Нам повезло. Вскоре после того, как мы уселись на траве со своей стороны речки, со стороны рыбацкого посёлка к берегу спустилась молодая разбитная бабёнка, быстренько освободилась от своего убогого тряпья и полезла купаться. Увидев нас, она слегка испугалась, но наше уравновешенное поведение её успокоило, а блеск и звон пересыпаемых из ладони в ладонь медяков весьма заинтересовали. На этом, само собой, и строился наш незамысловатый расчёт. Район-то депрессивный, и чем торгануть бабе из такого района окромя своего передка? Переплыв речушку в пару взмахов, местная «русалка» замаскировалась от нескромных взглядов с той стороны в зарослях, но так, чтобы нам с нашего места было на что посмотреть. Судя по обеим растопыренным в нашу сторону пятерням, молодая рыбачка ничего не имела против того, чтобы быстро и легко подзаработать — лишь бы только перед роднёй и соседями на этом не спалиться. Из-за плохого знания языка нам, правда, пришлось объясняться с ней больше жестами, чем словами. По пять медяков с каждого нас вполне устраивало, но эта стерва возмущённо зажестикулировала, давая понять, что десяток — это «с носа». Такая расценка нас бы по причине сексуальной неудовлетворённости тоже устроила, но мы уже заметили жадный блеск в её глазах и поняли, что можно поторговаться. Этим мы и занялись из спортивного интереса, сбив в конце концов цену до семи медяков с каждого. В общем, договорились, и она выбралась к нам на травку, предоставив себя в наше распоряжение…
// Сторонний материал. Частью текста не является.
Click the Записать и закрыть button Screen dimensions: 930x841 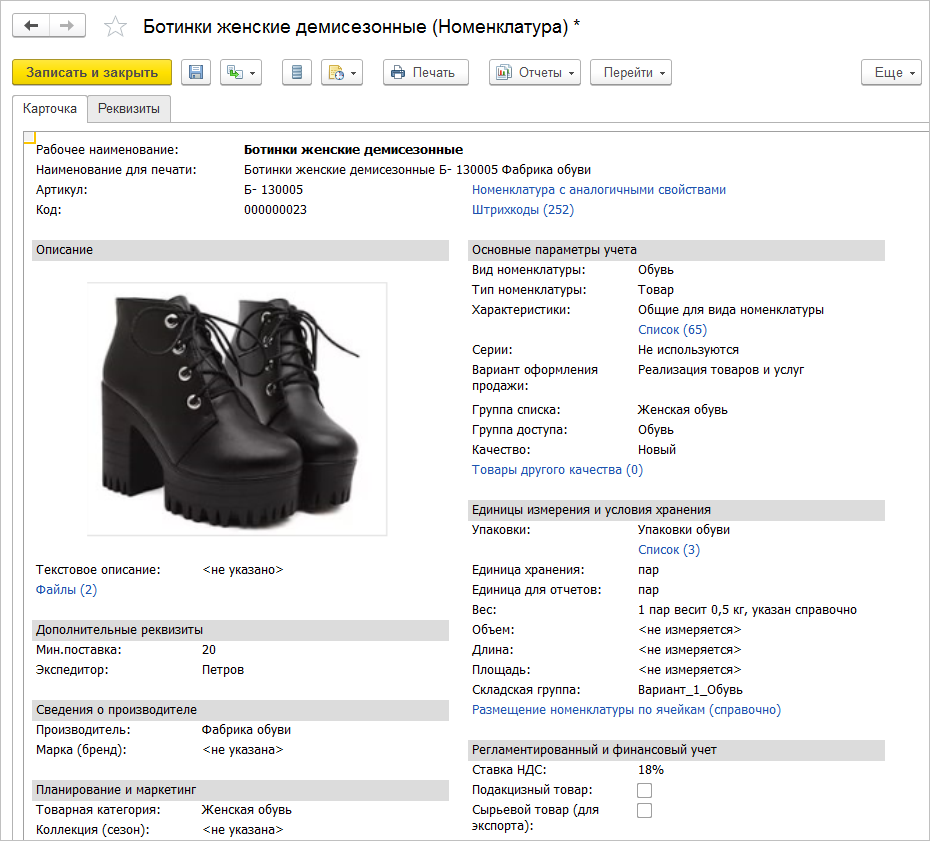pyautogui.click(x=92, y=72)
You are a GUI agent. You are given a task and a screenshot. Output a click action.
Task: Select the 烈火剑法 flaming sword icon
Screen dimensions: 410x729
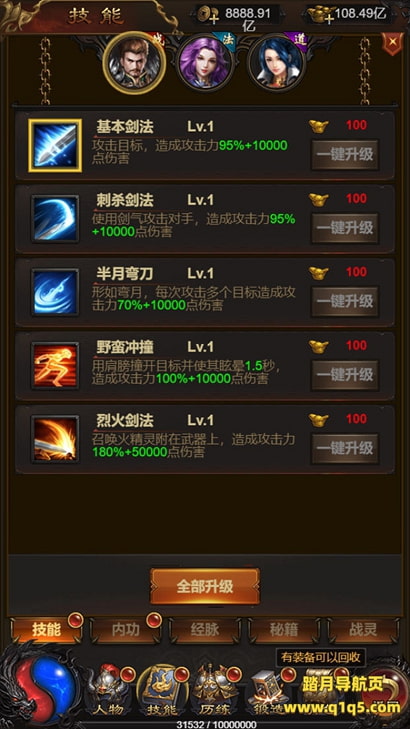(55, 439)
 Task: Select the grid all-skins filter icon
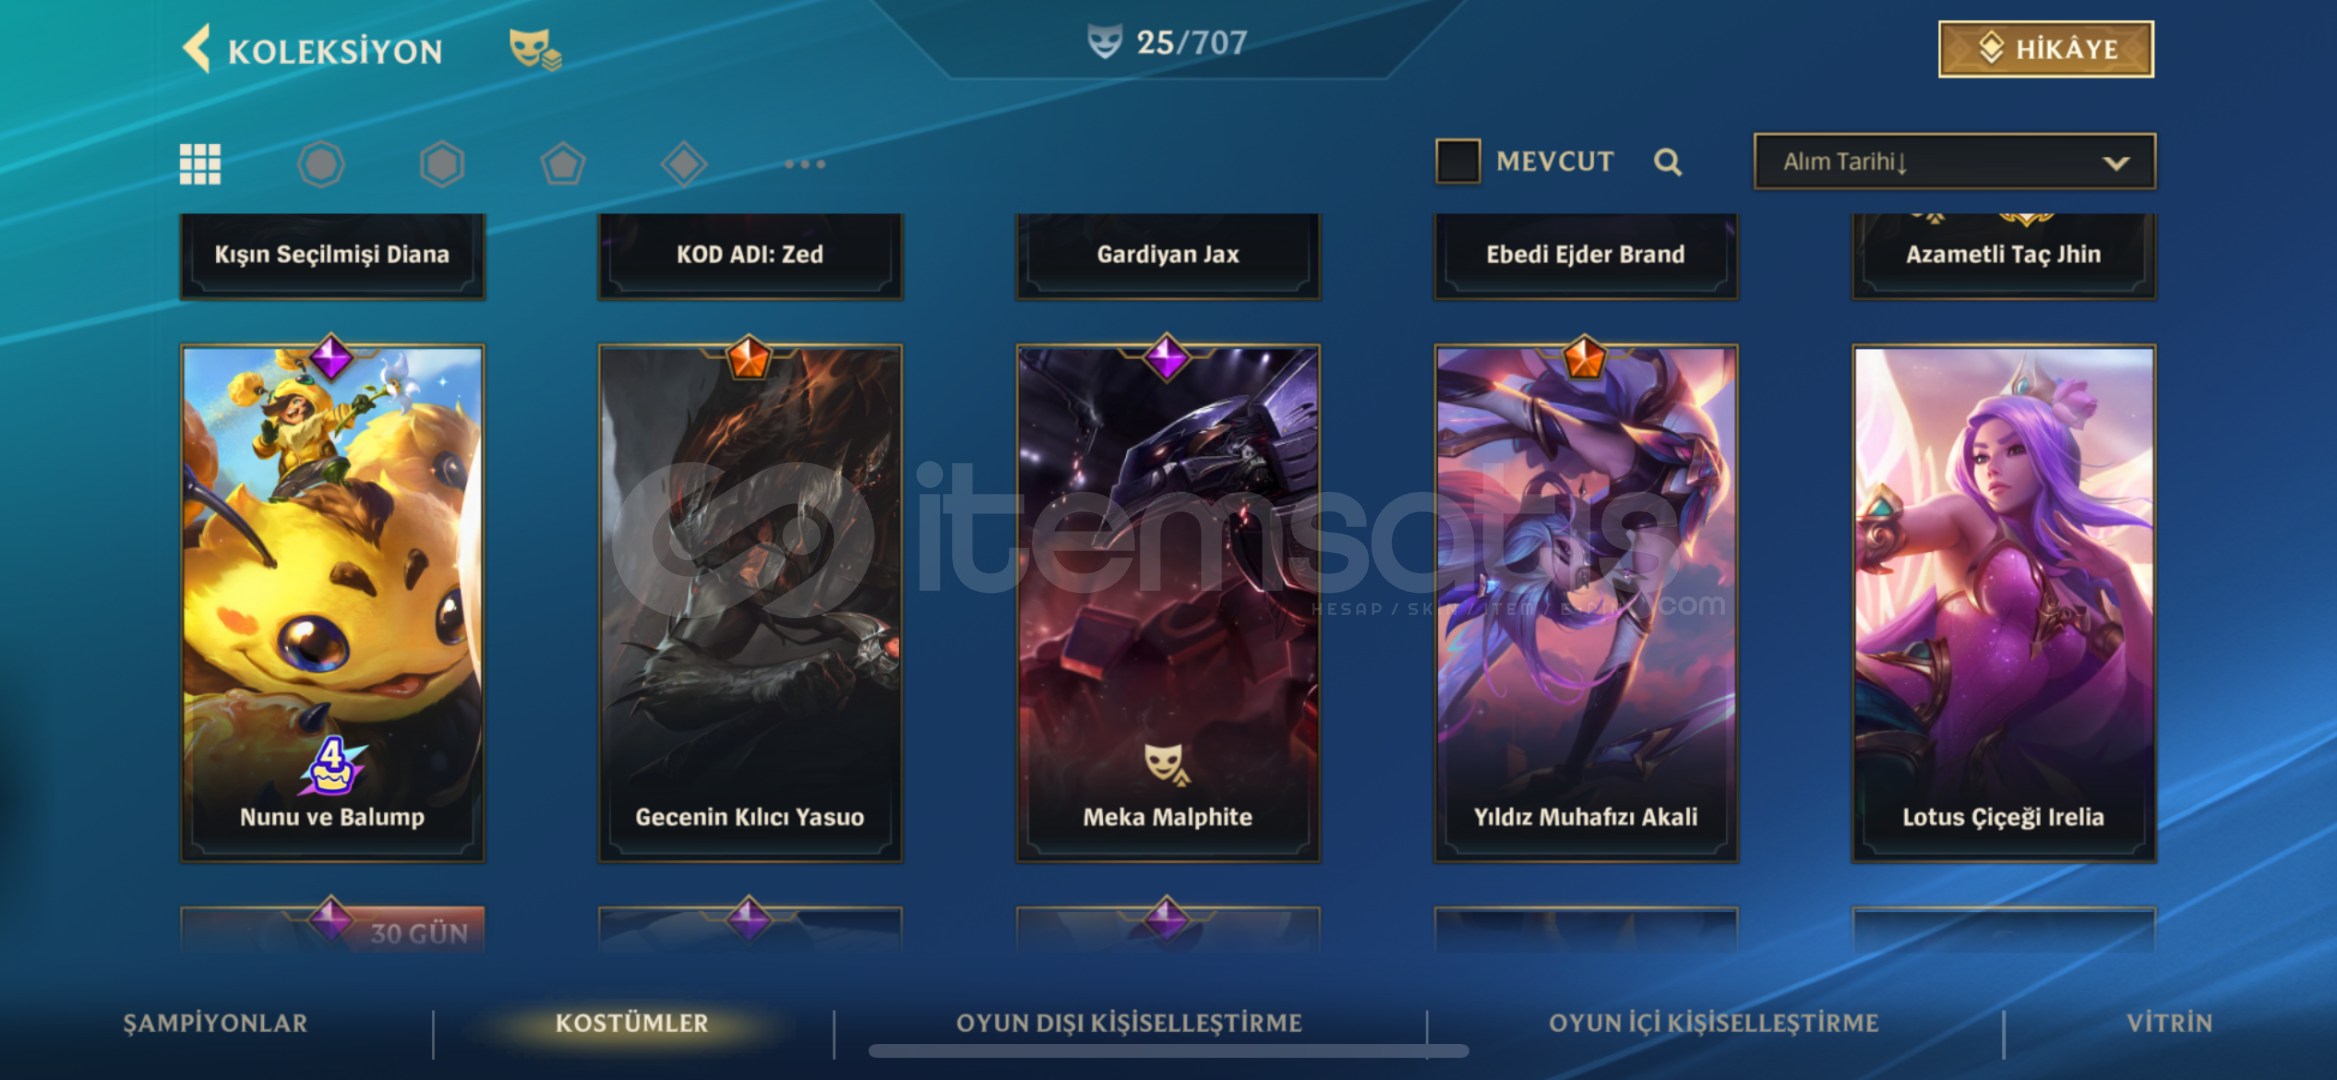pos(200,164)
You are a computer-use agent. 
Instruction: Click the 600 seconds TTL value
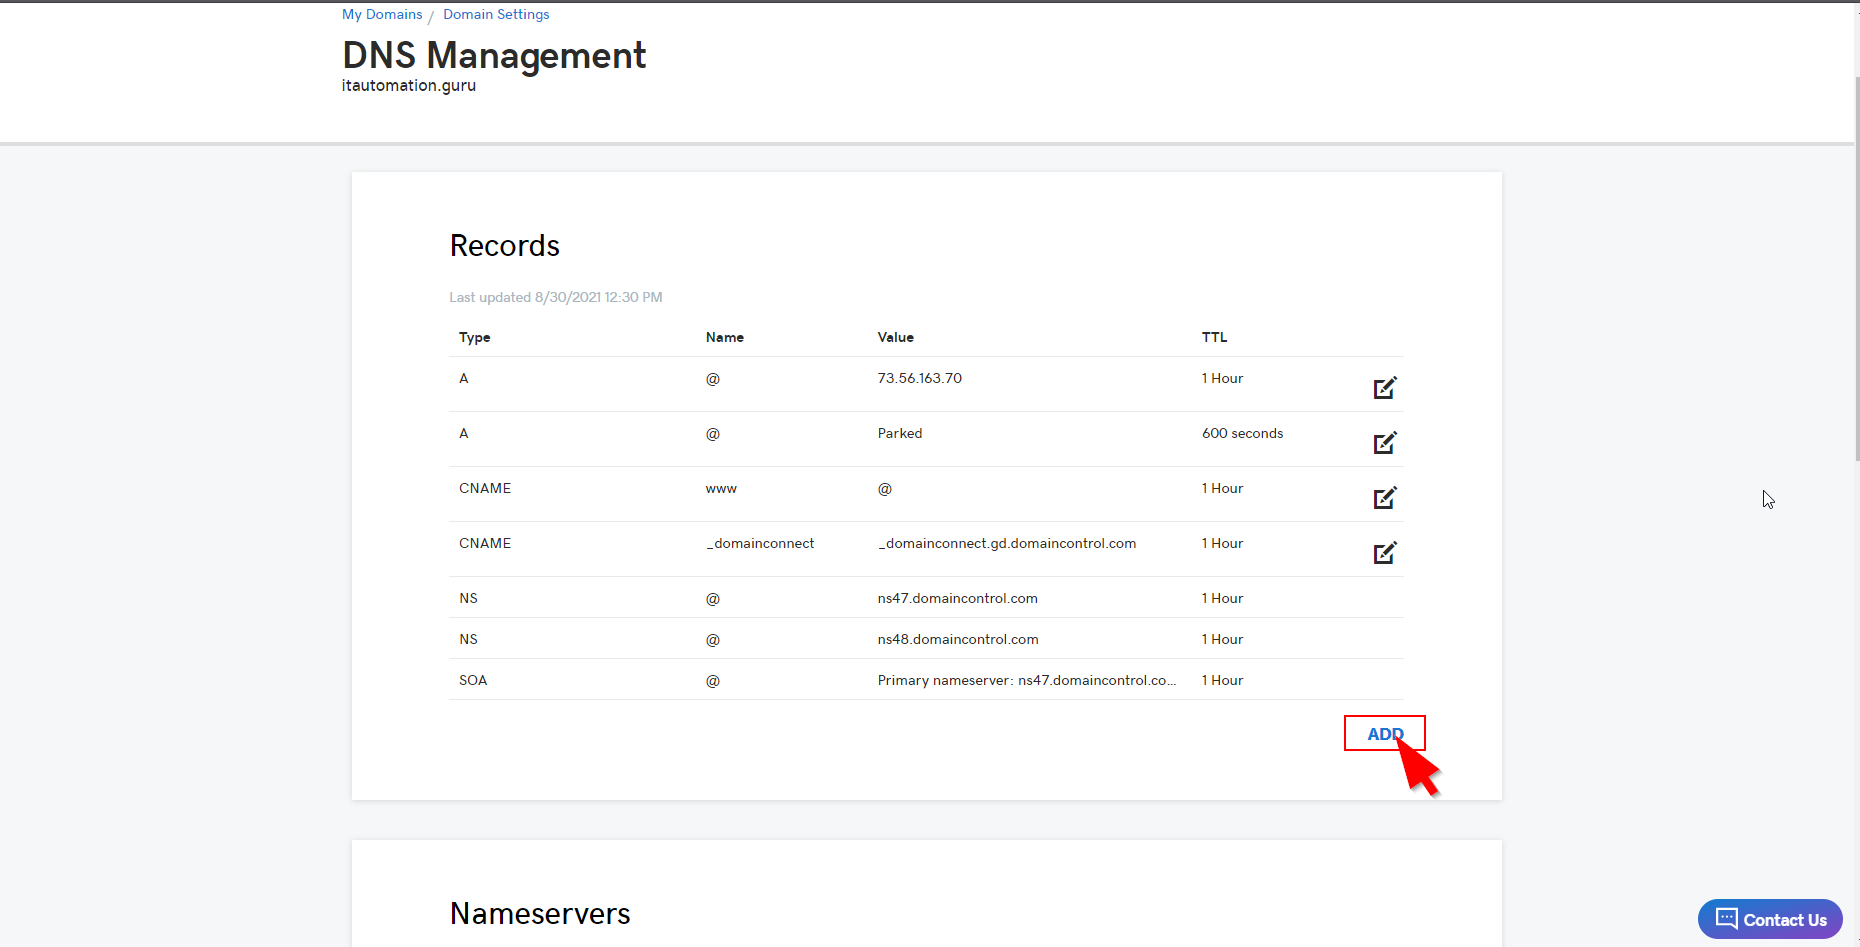(x=1242, y=433)
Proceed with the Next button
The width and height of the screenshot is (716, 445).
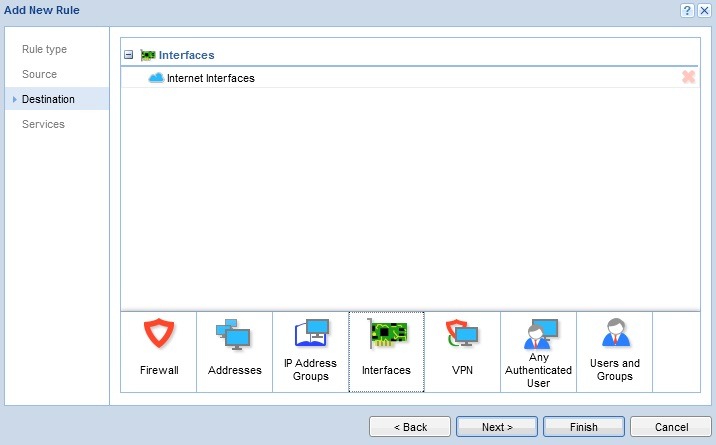pyautogui.click(x=497, y=427)
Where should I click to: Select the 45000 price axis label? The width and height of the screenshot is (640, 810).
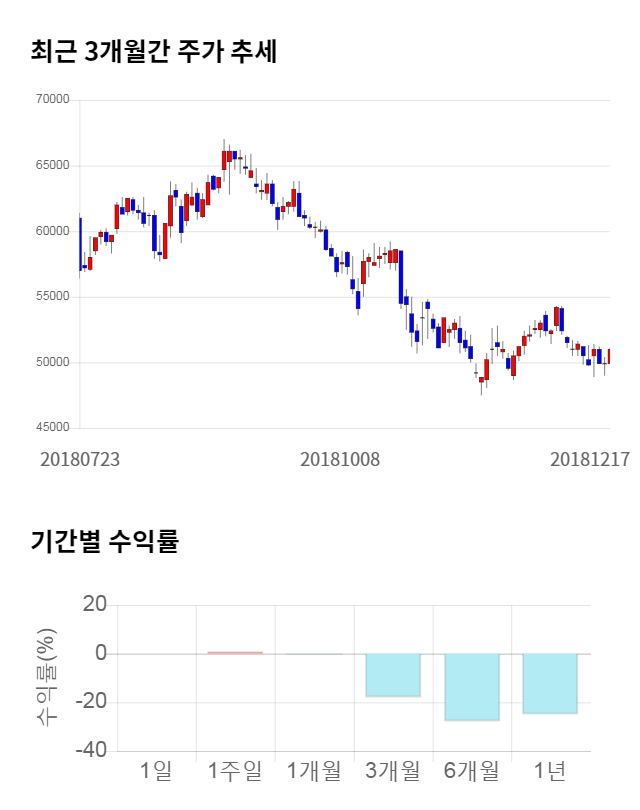click(x=51, y=428)
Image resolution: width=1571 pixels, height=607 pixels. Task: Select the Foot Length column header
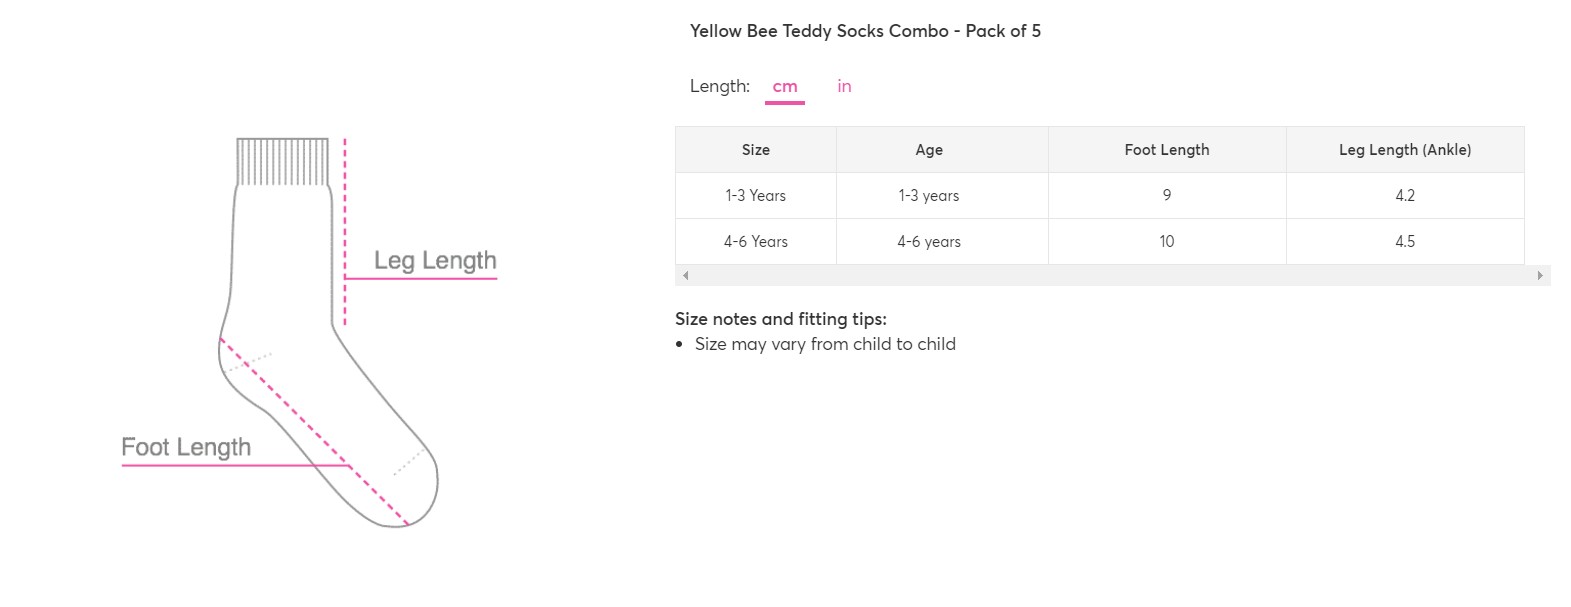click(x=1167, y=150)
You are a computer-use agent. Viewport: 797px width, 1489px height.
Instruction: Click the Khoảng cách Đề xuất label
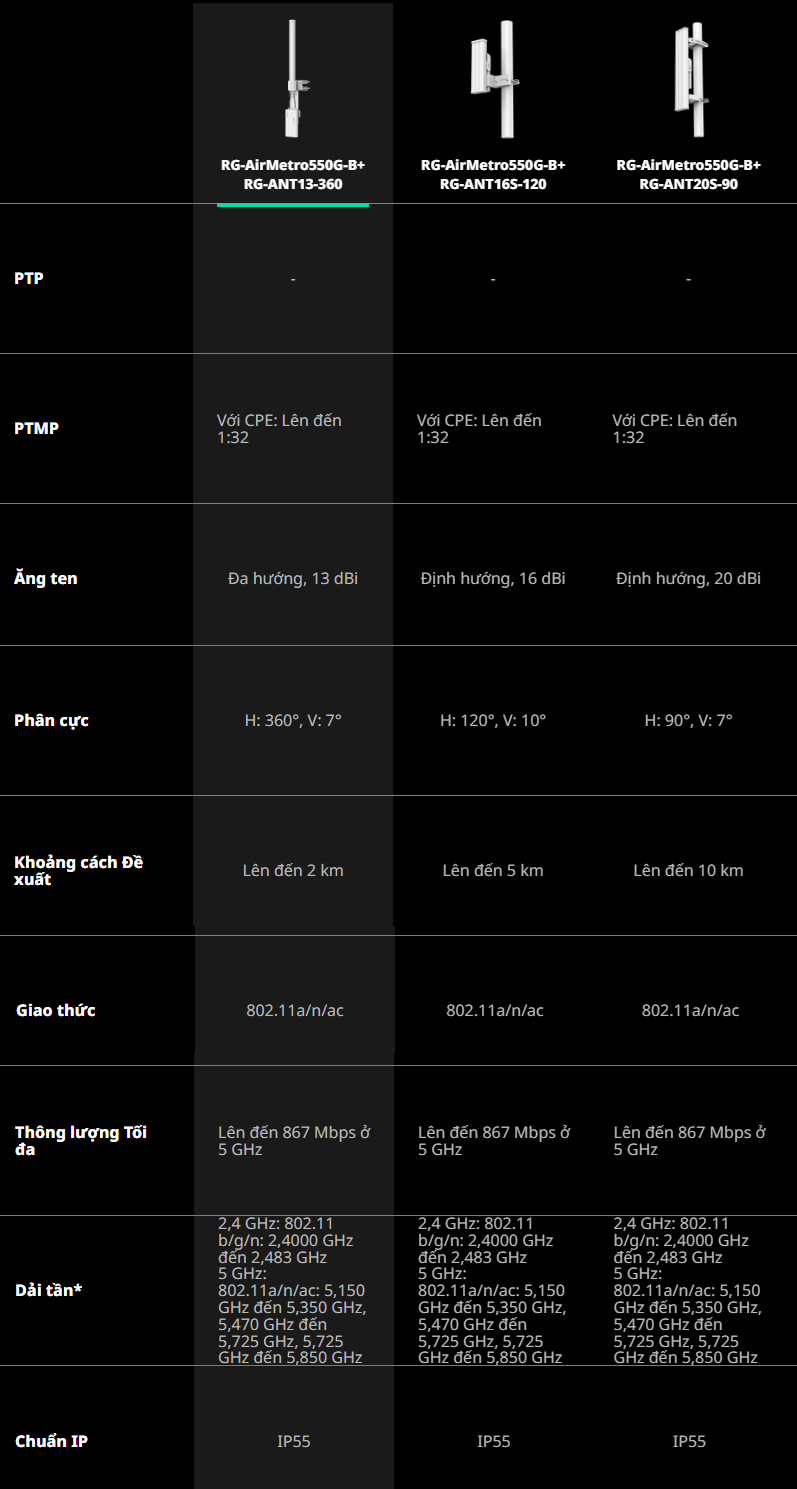pyautogui.click(x=79, y=870)
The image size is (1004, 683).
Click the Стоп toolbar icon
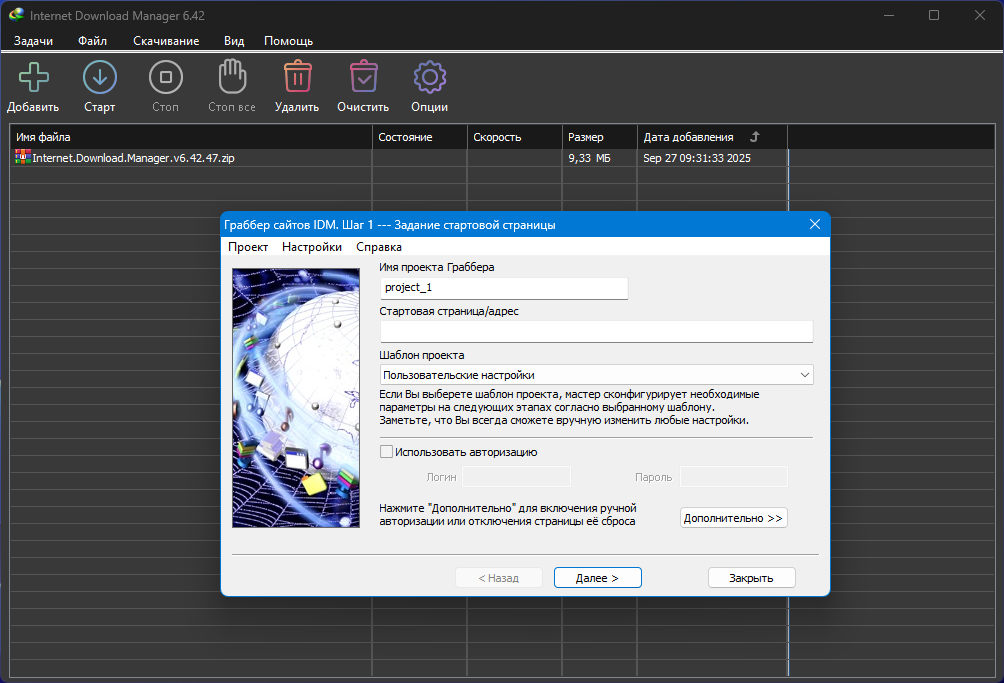(x=165, y=78)
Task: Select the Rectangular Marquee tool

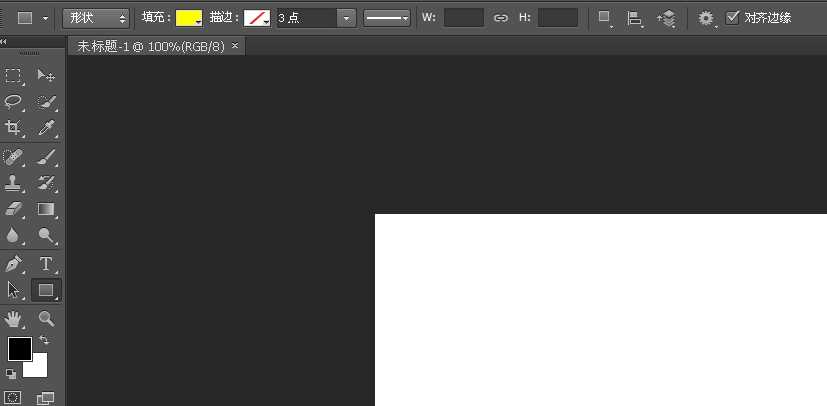Action: click(14, 76)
А наутро следующего дня, плотно позавтракав, наш отряд выслушал напутственную речь нанимателя и погрузился в три небольших туземных ладьи вроде давешних пиратских — просто так и в этом мире никто никому не платит, и нам предстояло зарабатывать свои деньги потом и кровью.


Грести нам в этот раз пришлось вместе со всеми, но длинные узкие ладьи были лёгкими и шли ходко, а там уже поймали и попутный ветер. Мы быстро пересекли окаймлённый островами морской залив и обогнули мыс напротив финикийской части Гадеса, на котором располагался иберийский городок Гаста. За мысом морские волны увеличились, и качка резко усилилась, но это было явно ненадолго — мы шли вдоль берега, направляясь к эстуарию реки Бетис, в которой Хренио, несмотря на изменившуюся береговую линию, легко опознал современный Гвадалквивир. Мы угадали — наш дальнейший путь был вверх по реке. Ветер стих, паруса пришлось спустить, и мы снова уселись на вёсла. Грести против течения стало несколько труднее, зато исчезла качка. К полудню берега моря уже скрылись из вида, и у ближайшего удобного для причаливания места Тордул объявил привал.